Item position listing
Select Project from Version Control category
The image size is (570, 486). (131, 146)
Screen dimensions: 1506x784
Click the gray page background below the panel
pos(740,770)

§ What the task asks
Please write out the listing again, swapping "page background" for "window background" and leaving everything else as it is.

§ Solution below
Select Project from Version Control category
The image size is (570, 486). (131, 146)
Screen dimensions: 1506x784
Click the gray window background below the panel
pos(740,770)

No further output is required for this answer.